The earliest memorial inside St Michael’s Church is that of Elizabeth Pyxe, daughter of Reverend William Pyxe who died from plague. Elizabeth was baptised at Walton on 21 October 1605. She died aged about 11 years old on 4 January 1617 and was buried at Walton the following day. The brass memorial is situated on the north chancel wall of the church. There is an inscription in Latin which reads:
“Elizabetha vale mea lux. Mea vita. Quousq
jungimur in caelis filia chara vale.
In vultu virtus, tenerisq resplenduit annis
innocuae vitae cum probitate fides.
Eheu tam cito quod resecabat stamina, nollet
Atropos, ac vitae parcere para tuae.”
The inscription bids a sorrowful farewell to Elizabeth but tells her that she will one day be reunited with her family in heaven. In Greek mythology Atropos is one of the three Fates who cuts the thread of life. Below the Latin inscription is the following touching verse about Elizabeth written in English:
“Elizabeth the daughter deare,
Of William Pyxe here lies interd,
O that her death for manie a year,
Allmightie God would have deferd.
Her mothers hope, her fathers joye,
And eke her friends delight was shee,
Shee was most kinde, courteous, not coye,
A meeker soule there could not bee.
A modest hue, a lovely grace,
Appeared in her beauteous face,
But now alas her life beholde,
In tender budde is falne [fallen] awaye,
Her comely corps sencelesse and colde,
Intombed is in earthie claye.
Her soule with Christ which did he save,
Enjoyes no doubt celestiall joyes,
Satan no power over her can have,
She is preservd from Hels annoyes.
Dear Bessie adieu, adieu I say,
Until we meete in Heaven for aye.
She departed this life the 4th
of January 1617 [in] the 11th
yeare of her age”
The strange tale of Matthew and Jacob Stirt
An article written by Librarian John Simpson was included in 'Open House', November 1970. The article 'Arson at Walton – in 1651' told the strange tale of two brothers Matthew and Jacob Stirt who had settled in the parish of Walton in 1649 after fleeing from London when the Levellers were supressed:
“Weavers by trade, they inhabited a cottage near the River Ouzel, together with Jacob’s wife Margaret and four children, eking out a precarious existence by casual work in local brickfields when weaving did not pay. The household was not approved by the local gentry, as Matthew’s pamphlet “A hammer for squires” (1648) had been made known in the neighbourhood by a malicious Fenny Stratford shoemaker, one Abraham Thurlby.

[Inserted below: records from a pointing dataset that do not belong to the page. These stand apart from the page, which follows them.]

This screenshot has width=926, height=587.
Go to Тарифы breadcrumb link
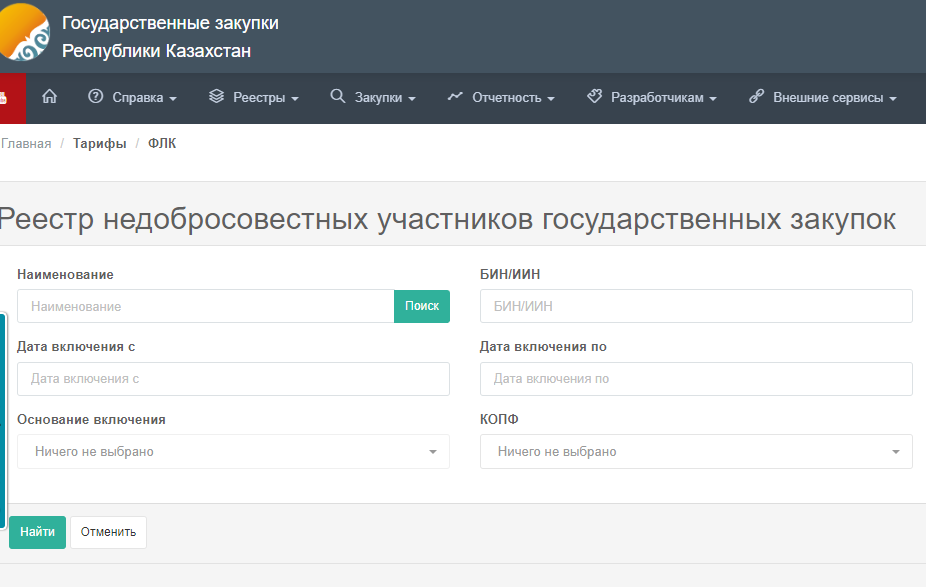pyautogui.click(x=99, y=144)
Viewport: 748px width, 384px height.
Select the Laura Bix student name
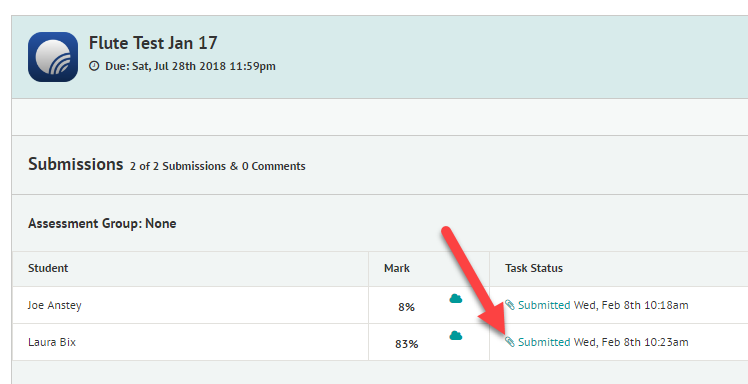click(x=52, y=342)
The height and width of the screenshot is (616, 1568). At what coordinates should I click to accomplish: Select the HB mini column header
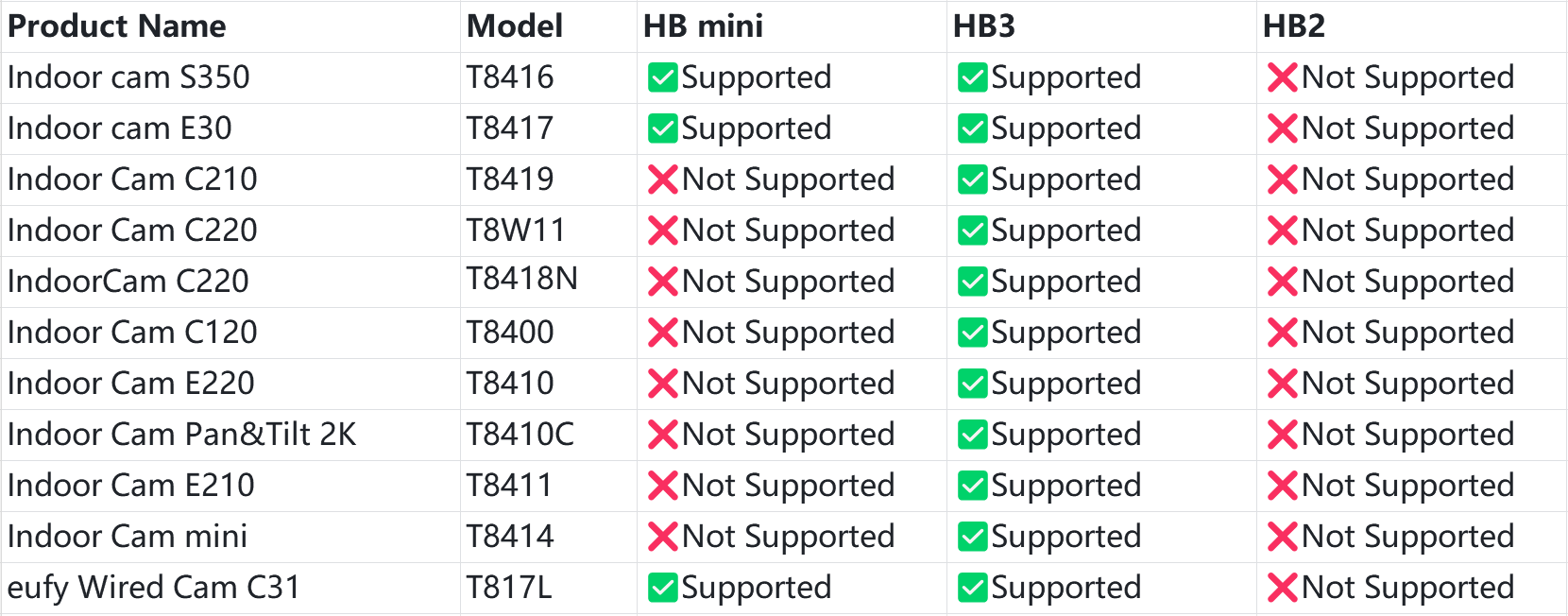(703, 26)
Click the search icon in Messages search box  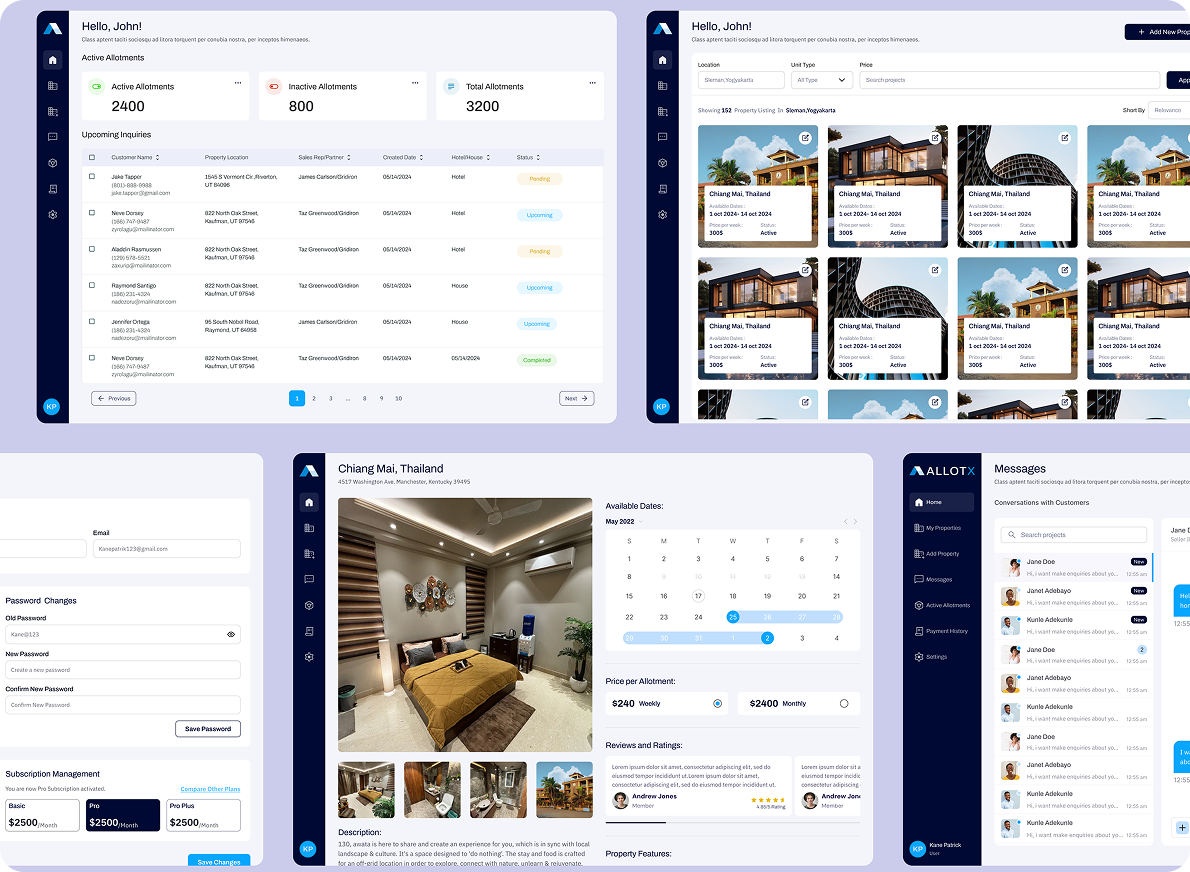click(1012, 535)
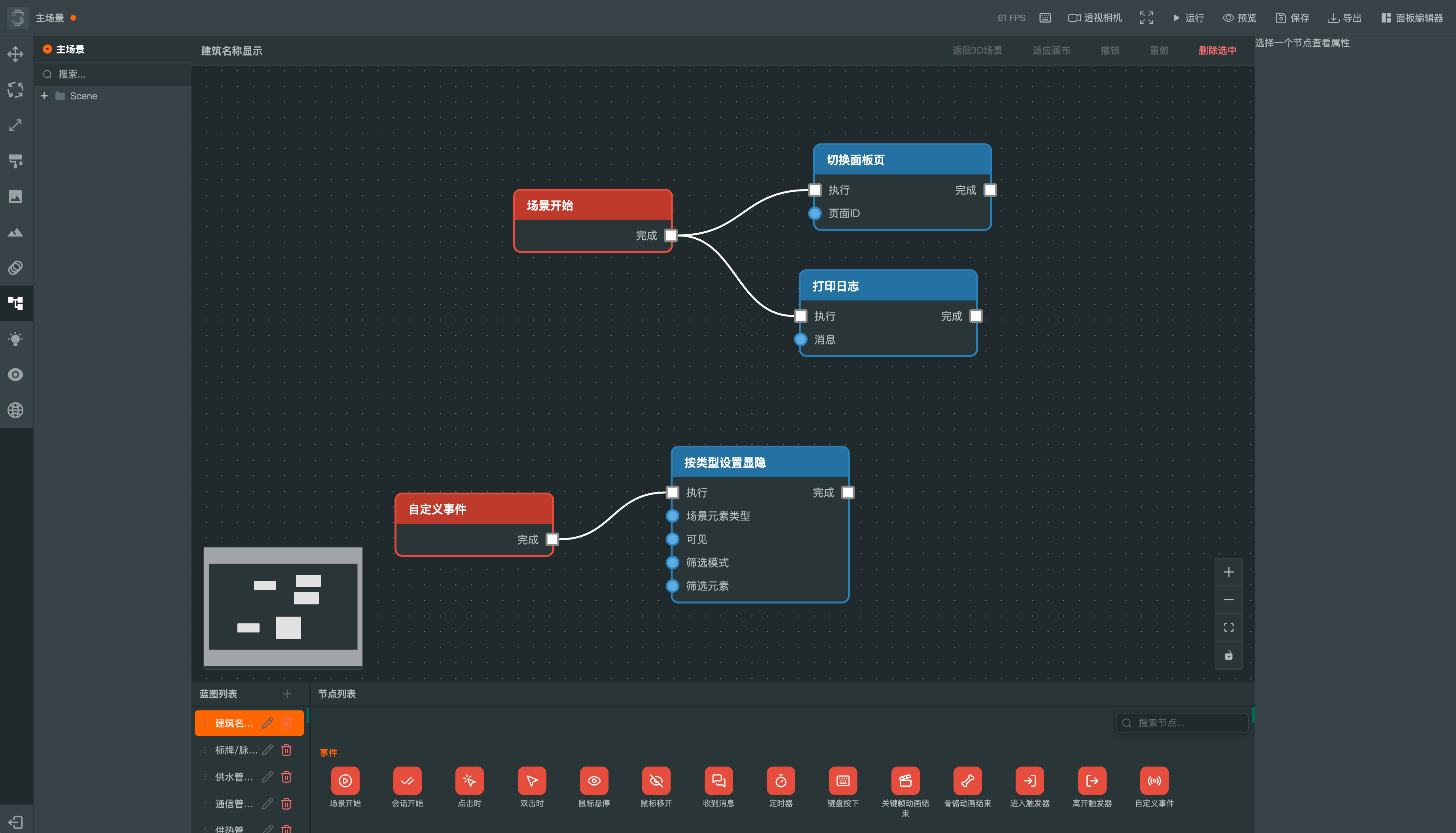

The Stirts’ cottage, lying below the flood line of the Ouzel, was perennially damp, but in 1651, after a summer of exceptional heat and dryness, the thatch dried out. At the instigation of his master, the local estate steward fired the thatch, rendering the Stirts homeless. Jacob died from his burns a few days later. His pious wife Margaret had him buried in St Michael’s churchyard (third, unmarked grave on the left from the gate) in spite of his longstanding loathing of the Church as an instrument of oppression. Two weeks later her hair turned white, and she died in delivering a stillborn child, locally rumoured to have had the head of a badger!
Matthew moved with the remaining children to Bristol and appears to have sailed to New England shortly afterwards.”